Work instruction: Could you repeat every line below exactly, skipping the images?

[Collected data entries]
++++++++

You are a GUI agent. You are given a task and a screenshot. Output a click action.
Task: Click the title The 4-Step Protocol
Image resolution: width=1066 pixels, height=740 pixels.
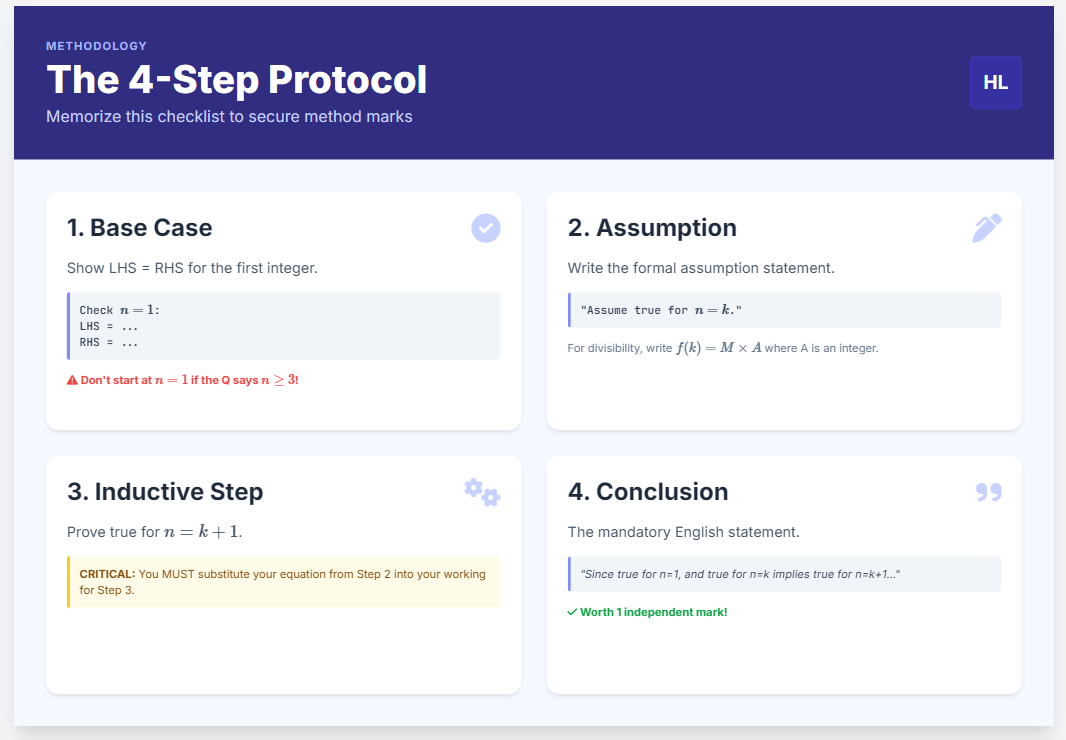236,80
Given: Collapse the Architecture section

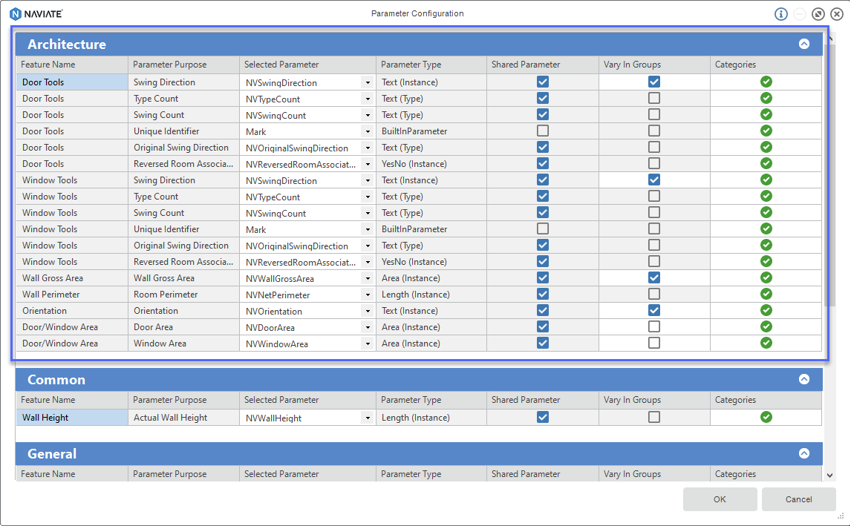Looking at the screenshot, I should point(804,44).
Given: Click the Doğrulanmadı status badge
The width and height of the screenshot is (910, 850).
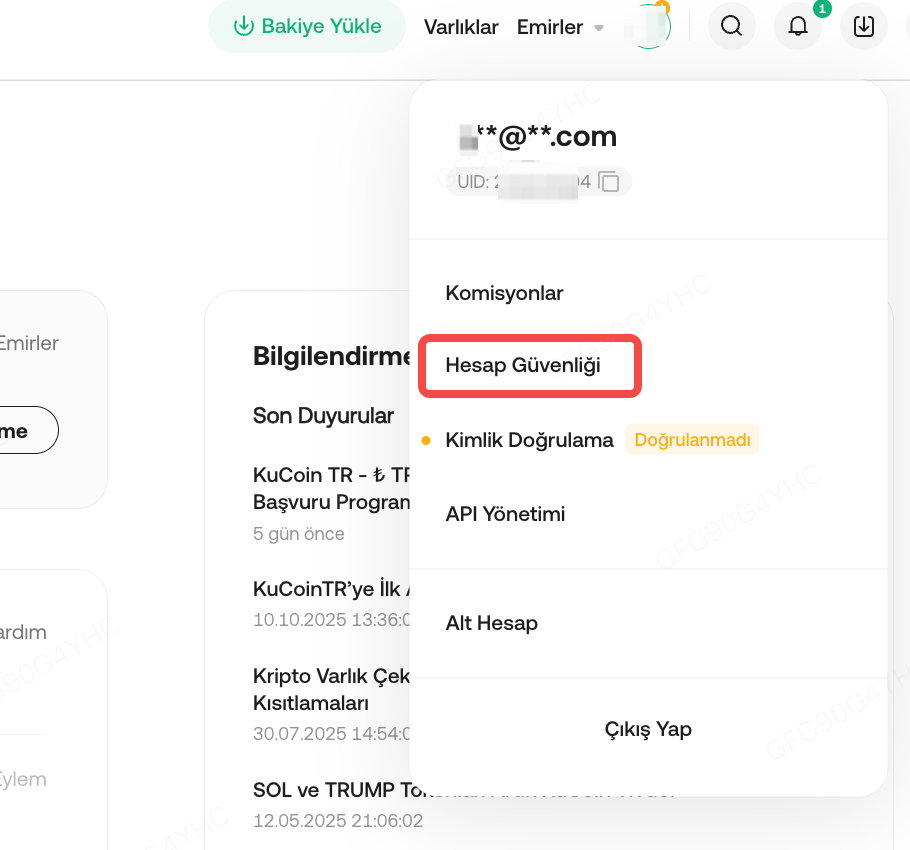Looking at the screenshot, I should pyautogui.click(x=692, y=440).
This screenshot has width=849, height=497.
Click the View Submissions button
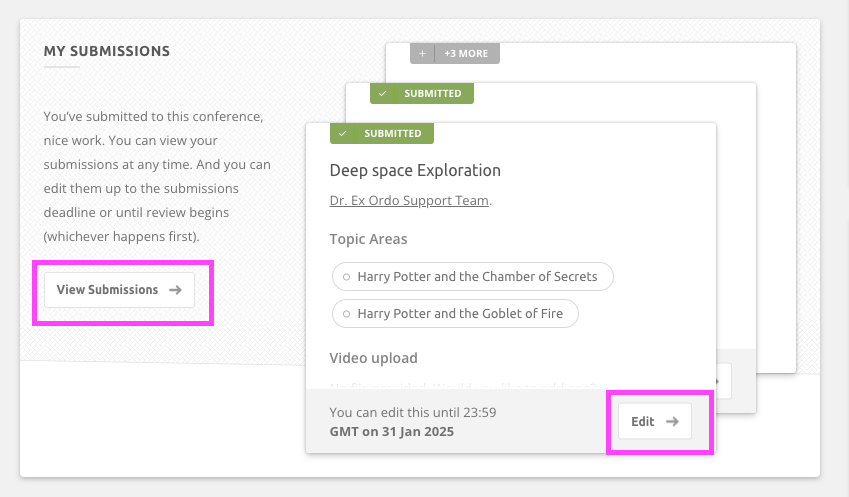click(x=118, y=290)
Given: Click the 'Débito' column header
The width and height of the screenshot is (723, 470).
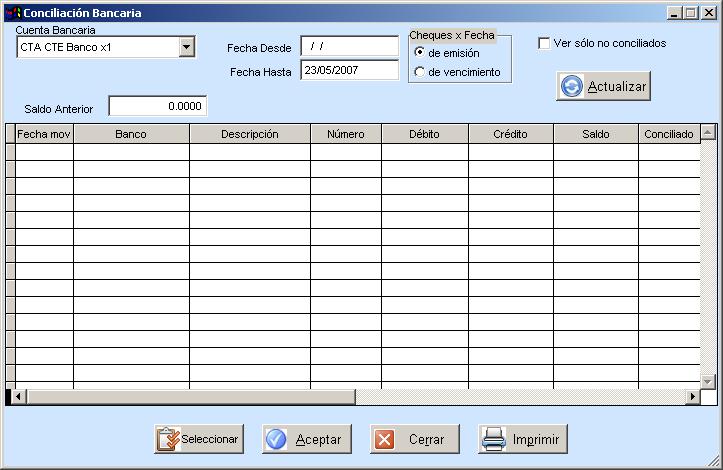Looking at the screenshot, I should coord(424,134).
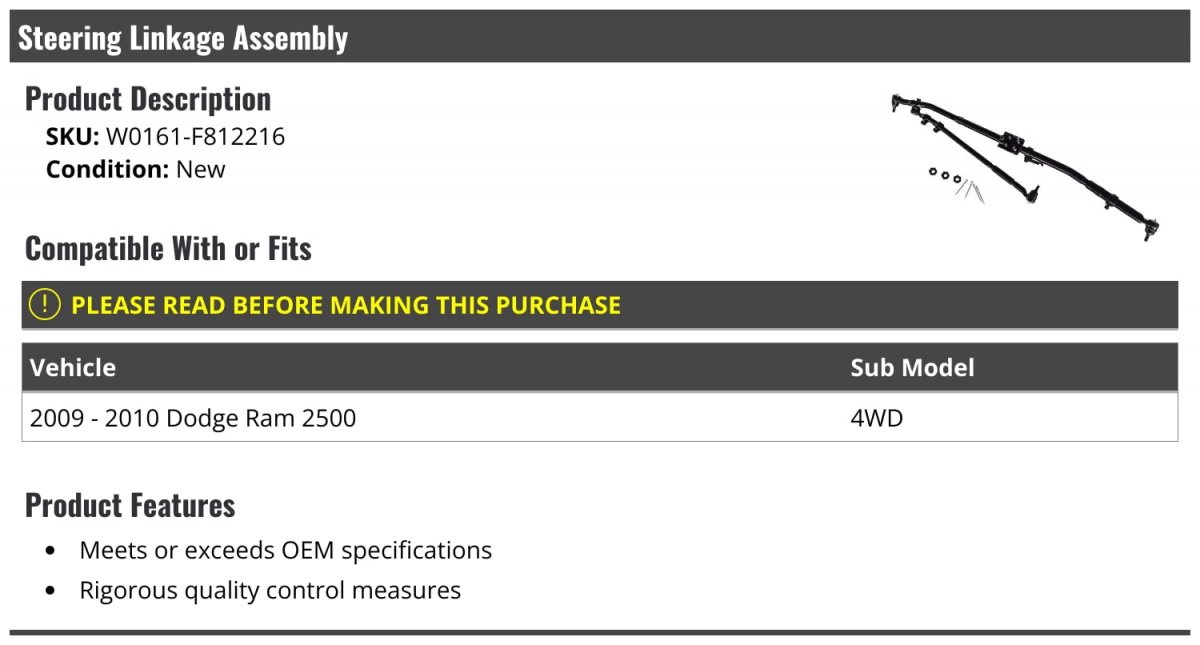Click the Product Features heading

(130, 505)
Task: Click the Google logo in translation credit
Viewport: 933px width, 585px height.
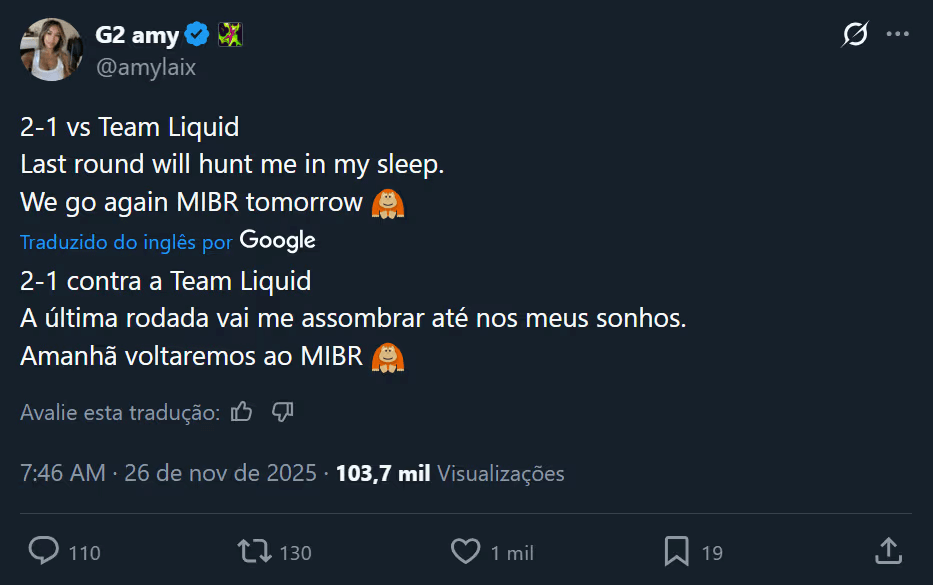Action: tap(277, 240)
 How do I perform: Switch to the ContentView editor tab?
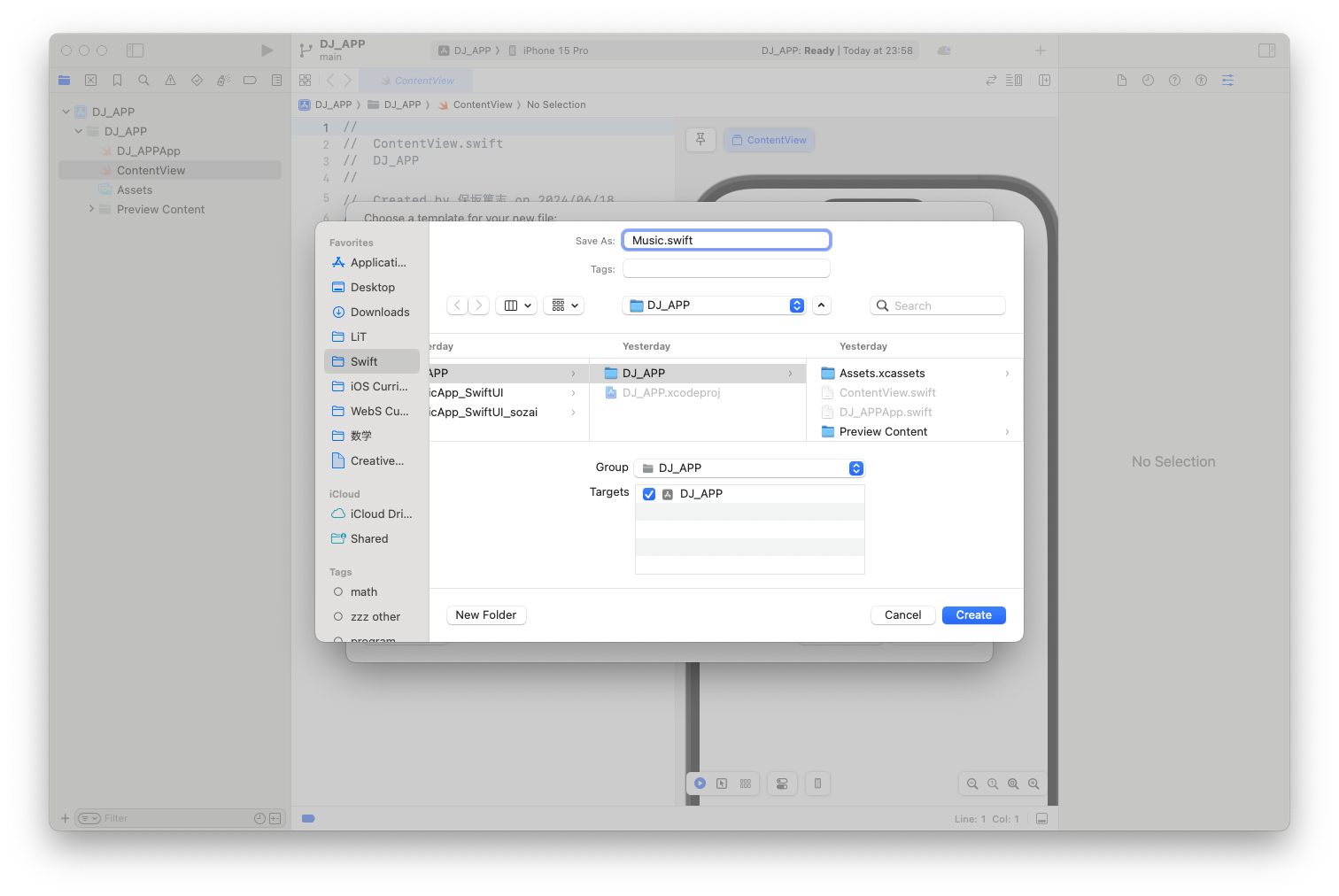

++++++++

Exercise result:
You are a GUI agent. You are given a task and a screenshot. Output a click action.
Task: Click the title The 4-Step Protocol
Image resolution: width=1066 pixels, height=740 pixels.
236,80
Given: Collapse the Architecture section

Looking at the screenshot, I should point(804,44).
Given: Click the Doğrulanmadı status badge
The width and height of the screenshot is (910, 850).
Looking at the screenshot, I should pyautogui.click(x=692, y=440).
This screenshot has width=849, height=497.
Click the View Submissions button
click(x=118, y=290)
Given: Click the 'Débito' column header
The width and height of the screenshot is (723, 470).
Looking at the screenshot, I should coord(424,134).
Click the Product Features heading

(130, 505)
Task: Click the Google logo in translation credit
Viewport: 933px width, 585px height.
Action: tap(277, 240)
 How do I perform: Switch to the ContentView editor tab?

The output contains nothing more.